Model–view–controller is an architectural pattern commonly used for developing user interfaces that divides an application into three interconnected parts. This is done to separate internal representations of information from the ways information is presented to and accepted from the user. The MVC design pattern decouples these major components allowing for efficient code reuse and parallel development.
Traditionally used for desktop graphical user interfaces (GUIs), this architecture has become popular for designing web applications and even mobile, desktop and other clients. Popular programming languages like Java, C#, Ruby, PHP and others have popular MVC frameworks that are currently being used in web application development straight out of the box.
As with other software patterns, MVC expresses the “core of the solution” to a problem while allowing it to be adapted for each system. Particular MVC architectures can vary significantly from the traditional description here.
Components
- The model is the central component of the pattern. It expresses the application’s behavior in terms of the problem domain, independent of the user interface. It directly manages the data, logic and rules of the application.
- A view can be any output representation of information, such as a chart or a diagram. Multiple views of the same information are possible, such as a bar chart for management and a tabular view for accountants.
- The third part or section, the controller, accepts input and converts it to commands for the model or view.
Interactions
In addition to dividing the application into three kinds of components, the model–view–controller design defines the interactions between them.
- The model is responsible for managing the data of the application. It receives user input from the controller.
- The view means presentation of the model in a particular format.
- The controller responds to the user input and performs interactions on the data model objects. The controller receives the input, optionally validates it and then passes the input to the model.
Evolution
One of the seminal insights in the early development of graphical user interfaces, MVC became one of the first approaches to describe and implement software constructs in terms of their responsibilities.

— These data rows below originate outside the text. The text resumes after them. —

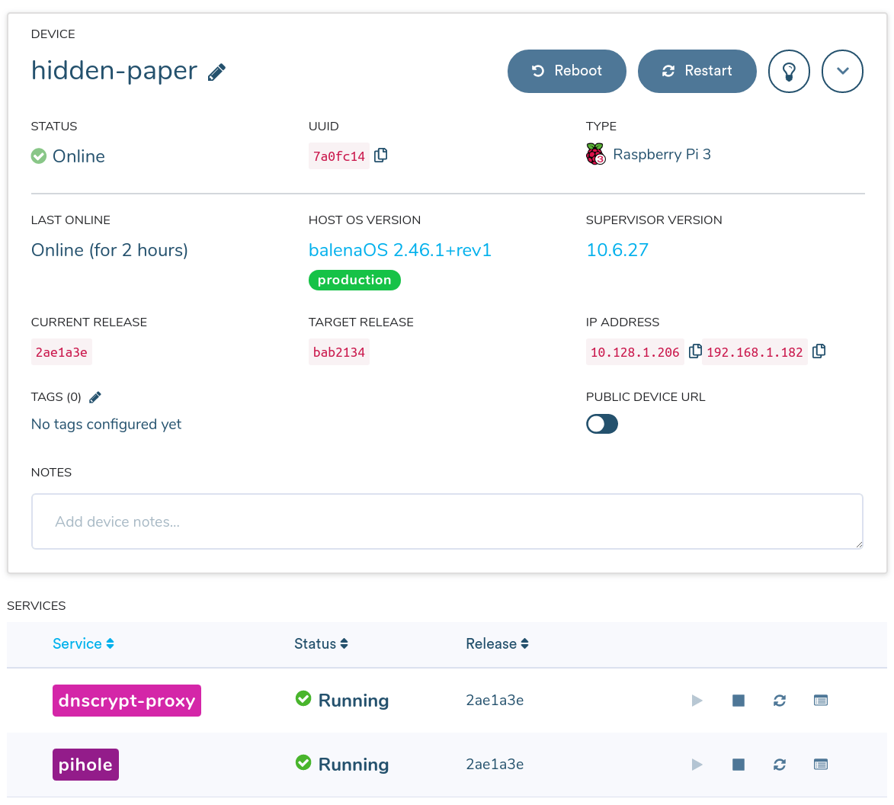Stop the pihole service
The height and width of the screenshot is (805, 894).
pos(738,765)
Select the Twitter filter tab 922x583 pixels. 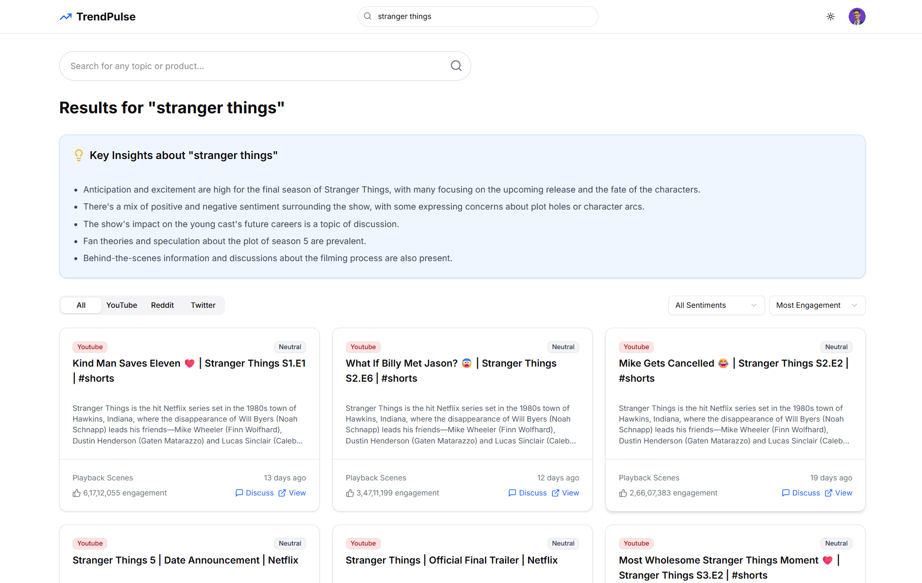click(203, 305)
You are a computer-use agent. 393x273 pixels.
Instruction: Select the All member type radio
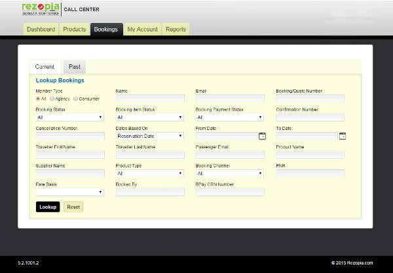(38, 98)
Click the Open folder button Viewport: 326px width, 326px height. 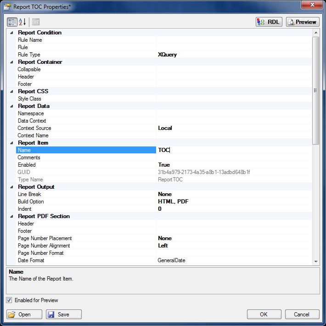(x=25, y=315)
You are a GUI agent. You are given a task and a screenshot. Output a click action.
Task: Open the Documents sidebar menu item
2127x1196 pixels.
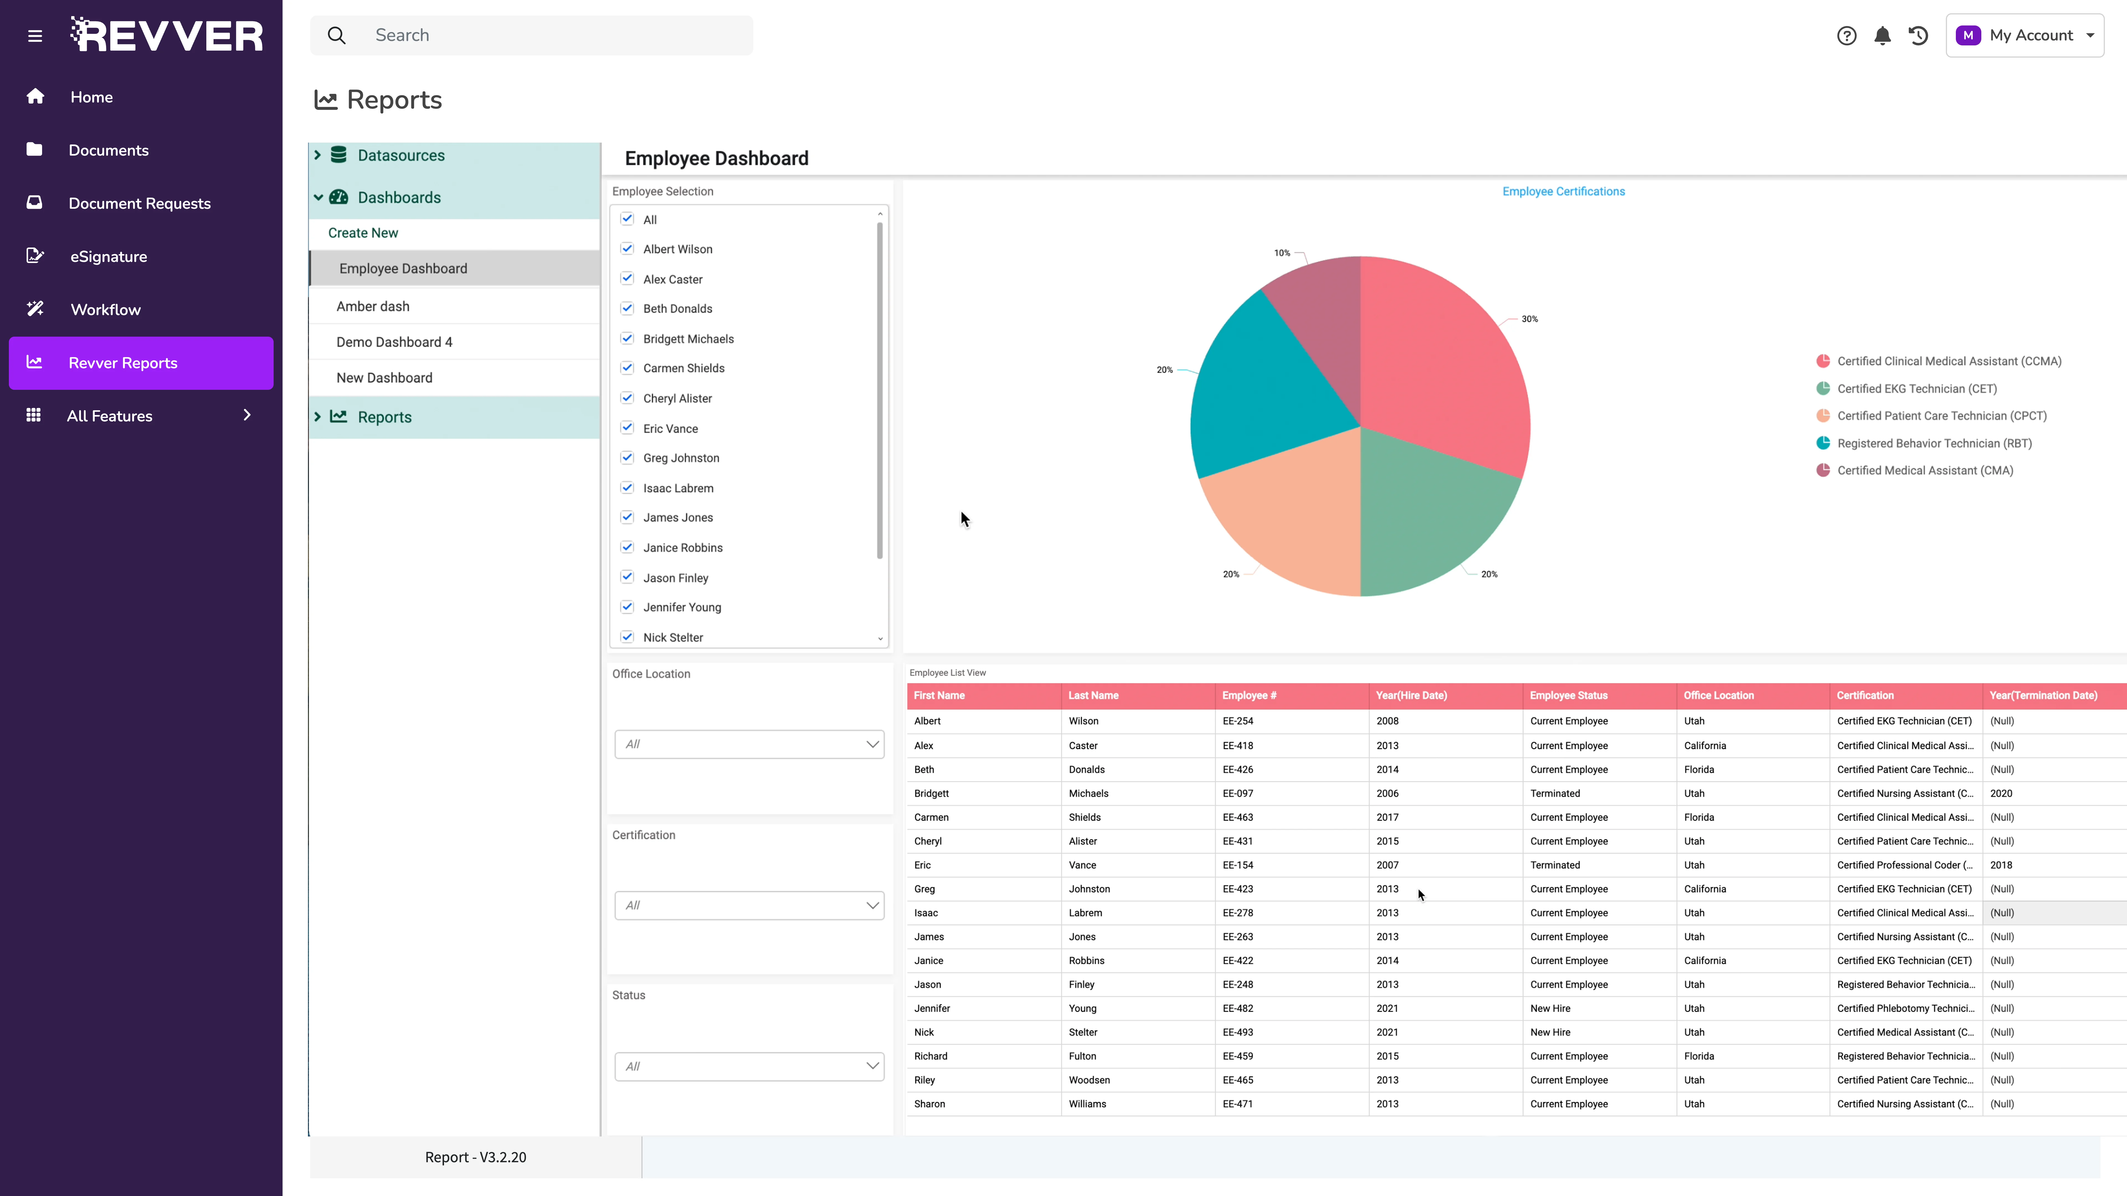(x=108, y=150)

Trygve Reenskaug introduced MVC into Smalltalk-76 while visiting the Xerox Palo Alto Research Center (PARC) in the 1970s. In the 1980s, Jim Althoff and others implemented a version of MVC for the Smalltalk-80 class library. Only later did a 1988 article in The Journal of Object Technology (JOT) express MVC as a general concept.
The MVC pattern has subsequently evolved, giving rise to variants such as hierarchical model–view–controller (HMVC), model–view–adapter (MVA), model–view–presenter (MVP), model–view–viewmodel (MVVM), and others that adapted MVC to different contexts.
The use of the MVC pattern in web applications exploded in popularity after the introduction of NeXT’s WebObjects in 1996, which was originally written in Objective-C (that borrowed heavily from Smalltalk) and helped enforce MVC principles. Later, the MVC pattern became popular with Java developers when WebObjects was ported to Java. Later frameworks for Java, such as Spring (released in October 2002), continued the strong bond between Java and MVC. The introduction of the frameworks Django (July 2005, for Python) and Rails (December 2005, for Ruby), both of which had a strong emphasis on rapid deployment, increased MVC’s popularity outside the traditional enterprise environment in which it has long been popular. MVC web frameworks now hold large market-shares relative to non-MVC web toolkits.
Web Application and MVC
Although originally developed for desktop computing, MVC has been widely adopted as an architecture for World Wide Web applications in major programming languages. Several web frameworks have been created that enforce the pattern. These software frameworks vary in their interpretations, mainly in the way that the MVC responsibilities are divided between the client and server.
Some web MVC frameworks take a thin client approach that places almost the entire model, view and controller logic on the server. This is reflected in frameworks such as Django, Rails and ASP.NET MVC. In this approach, the client sends either hyperlink requests or form submissions to the controller and then receives a complete and updated web page (or other document) from the view; the model exists entirely on the server. Other frameworks such as AngularJS, EmberJS, JavaScriptMVC and Backbone allow the MVC components to execute partly on the client
Advantages
- Simultaneous development – Multiple developers can work simultaneously on the model, controller and views.
- High cohesion – MVC enables logical grouping of related actions on a controller together. The views for a specific model are also grouped together.
- Low coupling – The very nature of the MVC framework is such that there is low coupling among models, views or controllers
- Ease of modification – Because of the separation of responsibilities, future development or modification is easier
- Multiple views for a model – Models can have multiple views
Disadvantages
- Code navigability – The framework navigation can be complex because it introduces new layers of abstraction and requires users to adapt to the decomposition criteria of MVC.
- Multi-artifact consistency – Decomposing a feature into three artifacts causes scattering. Thus, requiring developers to maintain the consistency of multiple representations at once.
- Pronounced learning curve – Knowledge on multiple technologies becomes the norm. Developers using MVC need to be skilled in multiple technologies.